Los gobiernos demócratas, surcados por la crisis del 2008, respondieron con la fuerza militar, la activación del capital financiero como condicionante del flujo de bienes y servicios y el empoderamiento de las empresas de alta tecnología (GAFAM) nacionales. Biden (casi seguro ganador a la hora de escribir esta nota) intentará recrear el sendero de EE.UU. como potencia global para forzar a China a un acuerdo que desarme el recorrido y las alianzas del presente.
Donald Trump inició su gobierno asumiendo el desafío de desarrollo chino y las debilidades propias de una potencia en retroceso. Abundaron las cláusulas proteccionistas contra los productos chinos y de otras procedencias. Restringió la presencia armada en el mundo aceptando la máxima de todo imperio en declive que impone que cuando el costo militar es mayor que el área de influencia a sostener, hay que retirarse.
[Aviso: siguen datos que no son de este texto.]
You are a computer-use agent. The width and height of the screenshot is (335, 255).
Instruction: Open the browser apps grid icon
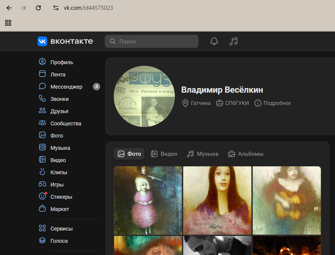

Apoyado en la mejora de la producción energética, intentó recrear la producción industrial tradicional, ensayando la reversión de un país que desde la administración de Clinton se había dirigido a ser posindustrial. Los republicanos renovaron con Trump el proyecto del EE.UU. continental, autoabastecido por su abundancia de recursos naturales, humanos y el conocimiento científico-tecnológico acumulado.
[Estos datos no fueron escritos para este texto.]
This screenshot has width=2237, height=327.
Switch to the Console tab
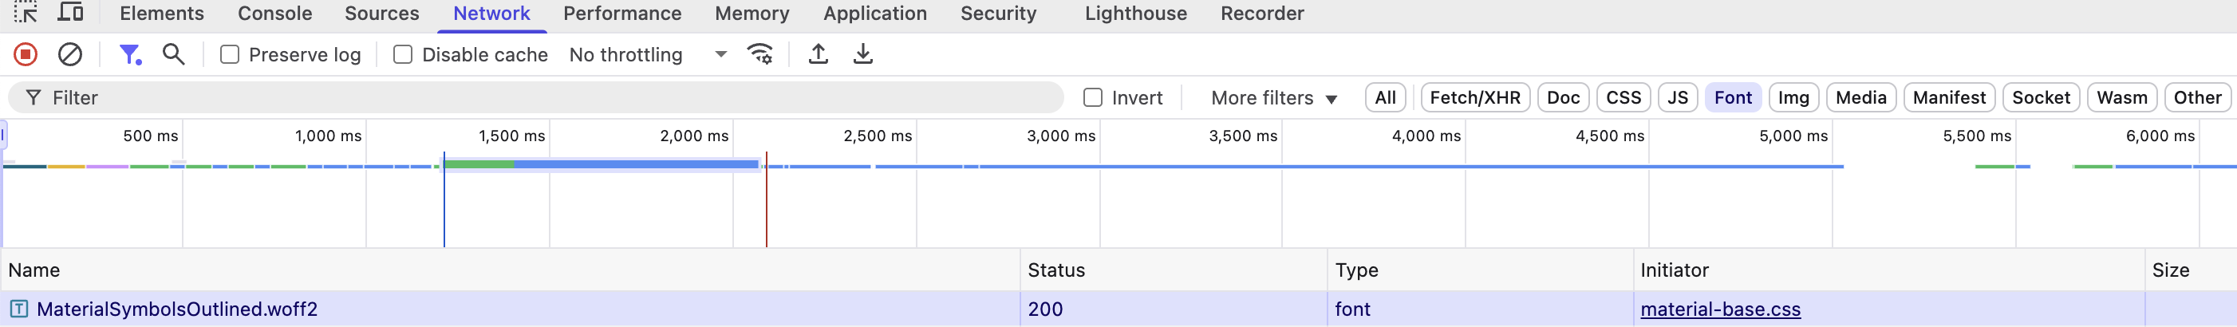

La pandemia sinceró la crisis estadounidense y exteriorizó el conflicto creciente entre ambos proyectos para abordar el contexto actual. El ejemplo más elocuente lo brinda la Reserva Federal emitiendo u$s 3 billones para sostener la cotización de las acciones de las empresas, en particular las tecnológicas, mientras casi 40 millones de trabajadores solicitaron el seguro de desempleo poniendo de manifiesto la precariedad del mercado laboral de ese país. Sostenimiento de las cotizaciones bursátiles y derrumbe del empleo, divorcio mayor entre los activos financieros y la economía real no puede evidenciarse.
Las elecciones en EE.UU. sin duda tienen alcance planetario. Hay que impedir el impacto provocado por la voluntad de extender sus conflictos al resto del globo. Sobre todo, esta semana que se cumplieron quince años del rechazo a la Iniciativas para las Américas (ALCA) en Mar del Plata.